I’d heard George Iny from the Automobile Protection Association on the local CBC Radio noontime show many times, so I wrote to the APA after hearing about the change in recall and was surprised to have a response from Iny himself, who asked if he could use my email as part of an article on the subject, which I said would be fine. I sort of forgot about that part of our exchange until I did a search tonight for the latest information on the recall and found the email (attributed to T.B., cough cough) as the basis of a MoneySense article.

One thing I thought of after I emailed the APA was the potential hit in resale value I could incur. There seems to have been no rhyme or reason as to which cars did or didn’t get the battery replacement, so other 2020 Bolt EV owners did get the new battery and the 8-year warranty that came with it, while I get nothing but software. When it comes time to sell or trade my car, I would expect it to be worth less than a 2020 that had the new battery and warranty, and there will be no compensation from GM for that loss.
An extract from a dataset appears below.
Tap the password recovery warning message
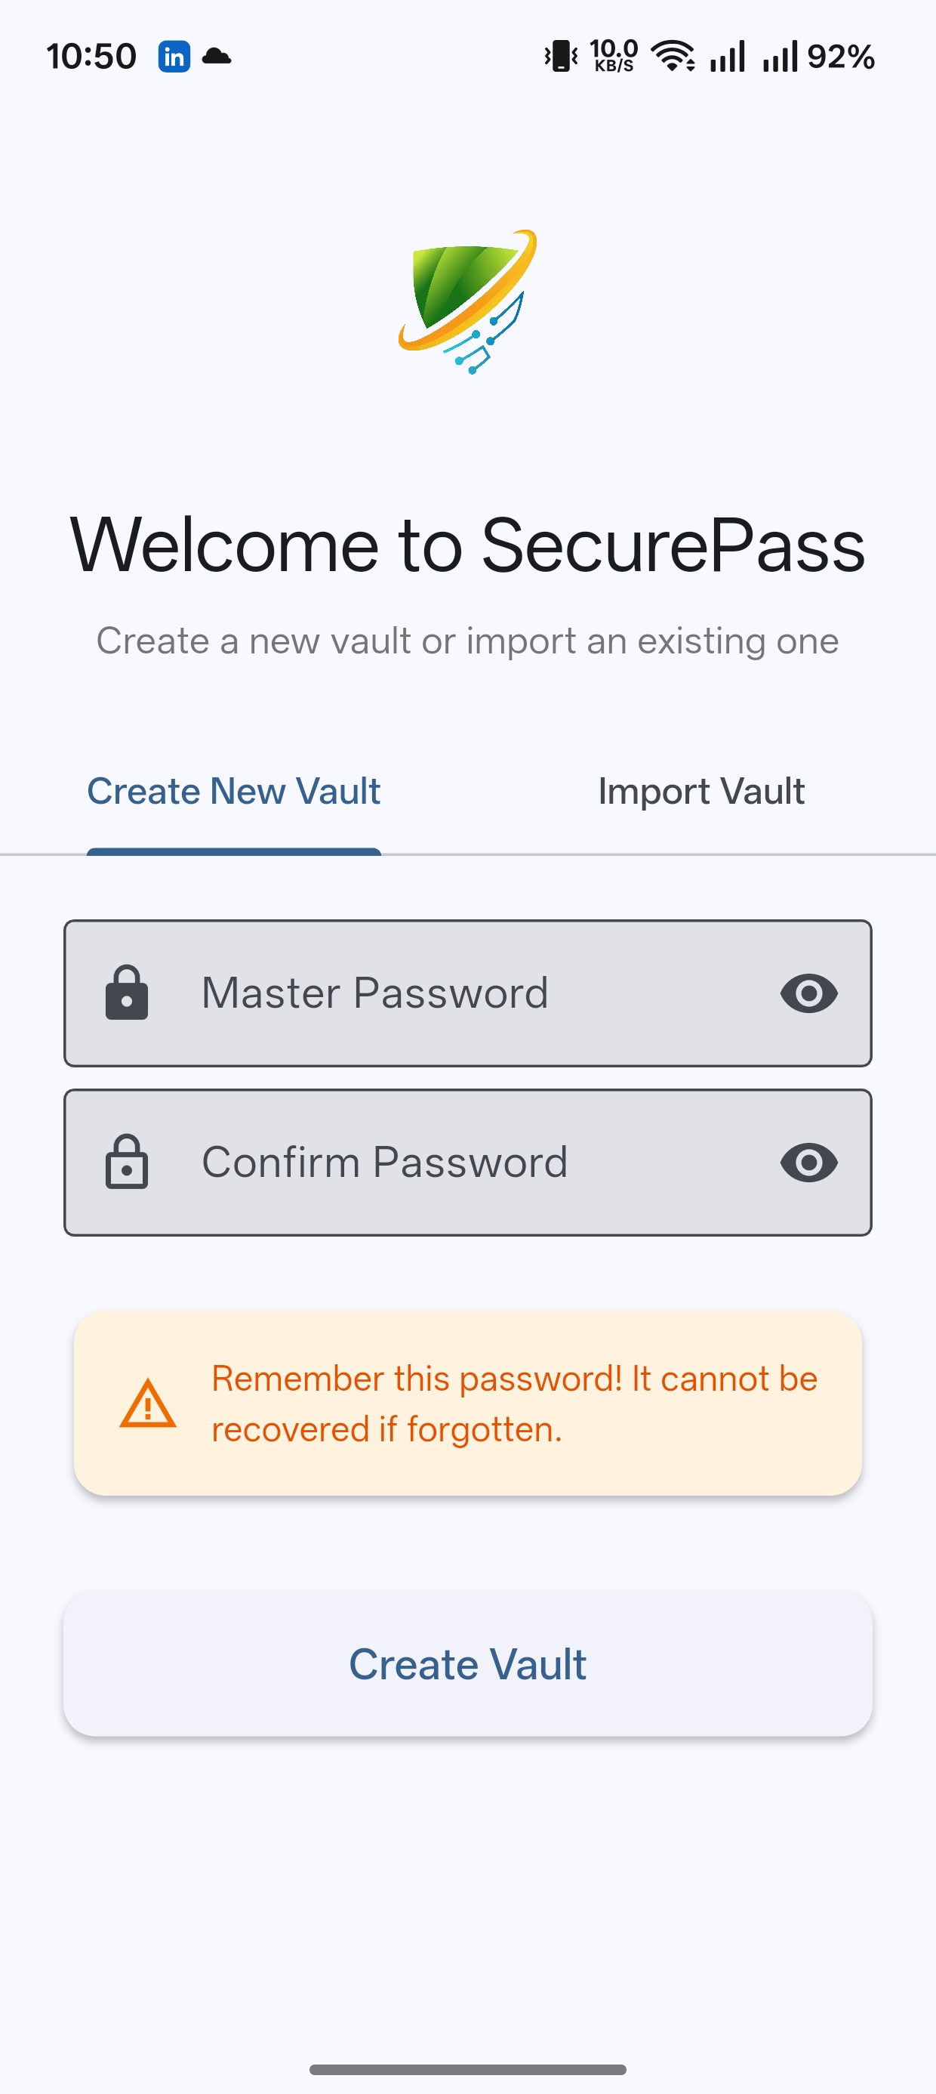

I’ve gone from being impressed by GM promising to look after all their Bolt EV customers to being pretty sour. I had only owned one other GM product in my life: an ancient quarter ton pickup I bought from my car-dealer cousin, Warren, to use while our house was being built, handy to pick up supplies for the carpenters and keep construction moving forward, but in constant need of repair so a short-lived possession. Unless GM have a change of heart (which would mean they would have to first acquire a heart), I can’t imagine I will ever buy a General Motors product again. I’m sure Mary Barra won’t be losing sleep over that, though, because I’m old and like to keep cars for a long time, so probably another couple of cars will see me out.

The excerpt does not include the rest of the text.